Times have changed since the 1970s when Baby Boomers could afford their first home on a single income and jobs were stable – a stark comparison to what Gen Y face and today’s property market.
However as property prices always go up, and residential property consistently proves to be a statistically safe investment, how can young Australians get a foothold on the property ladder?
Here’s our top three tips to get Gen Y and first time buyers started on the property ladder and the path to financial freedom – because it’s never too early to start investing in property.
1. Buy to invest
One strategy that is becoming more common with Gen Y is to buy their first property as an investment, not as your principal place of residence.
It’s a matter of finding a way in that will benefit them financially in the long run, rather than buying a home to live in purely based on emotion.
An RP Data report of sales throughout 2013 also shows 39.4 per cent of capital city unit sales and 27.1 per cent of capital city house sales were below $400,000 – showing affordable opportunities for first-home buyers are still out there.
Researching to find high growth suburbs and opting to buy rental apartments or houses while living at home or renting a different property is a sound strategy to get started in property ownership.
Co-ownership refers to where two or more people share the ownership of a property; it could be with a friend, family member or your business partner.
By pooling your money with others for a deposit, you can fast track your way into the property market, and it also enables you to split all the costs of owning and maintaining a property.
Owning your own property in half the time you thought you could sounds like a great strategy, however there are some issues to consider, as it’s not for everyone.

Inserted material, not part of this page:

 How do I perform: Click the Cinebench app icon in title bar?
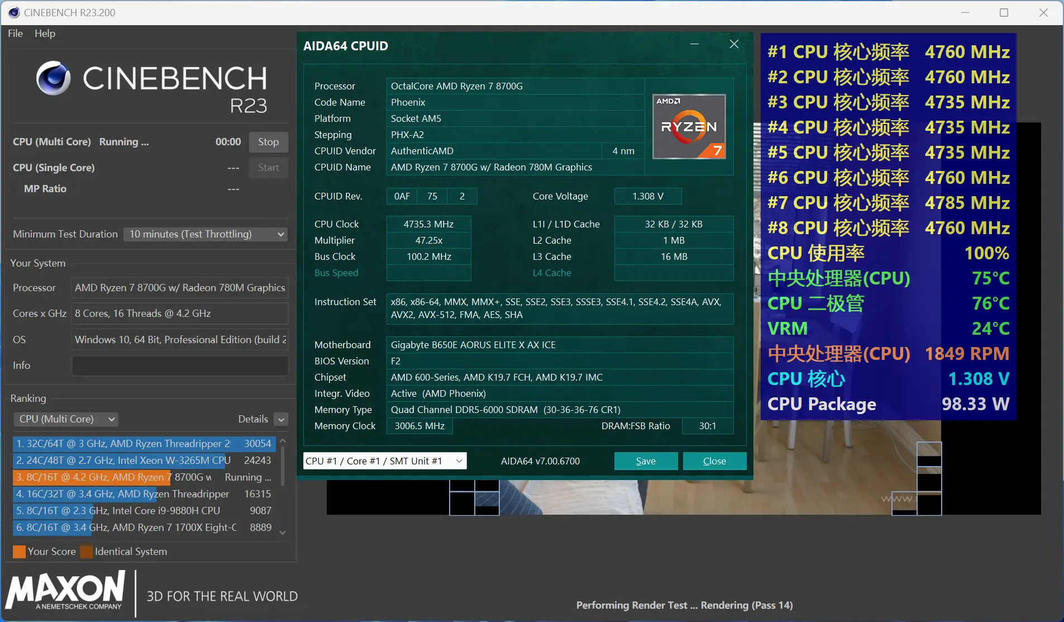pos(13,12)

You’ll need to consider a co-ownership agreement before you sign a contract just in case anything goes wrong, signing as either tenants in common or joint tenants with right of survivorship (there’s a big difference), and how you’ll finance your share of the property.
You should be investing with like-minded people with similar goals. Make sure you feel confident that your co-owner-in-mind is financially secure enough to make their repayments and are committed to making the investment work.
3. Guarantor’s support
House prices shouldn’t deter those ambitious and smart enough to enter the property market, but they may need to ask for help at some stage, be it from their parents or the bank.
While saving for a deposit can seem to take an eternity, and some parents are in the fortunate situation to able to help with the deposit, an increasing number are becoming guarantors for their children’s loan.
There are two types of guarantee - a supported guarantee where the parent’s home or investment property is provided as security over their children’s home loan, and an unsupported guaranteewhere the parent services the loan if the child is unable to meet his or her repayment schedule.
Either way, if you’re in a position to help your children, or they ask for help, then guarantor support can help them get started in the market.
And lastly seek the wisdom of experience
Provided you can afford it, you should get involved in property at a young age.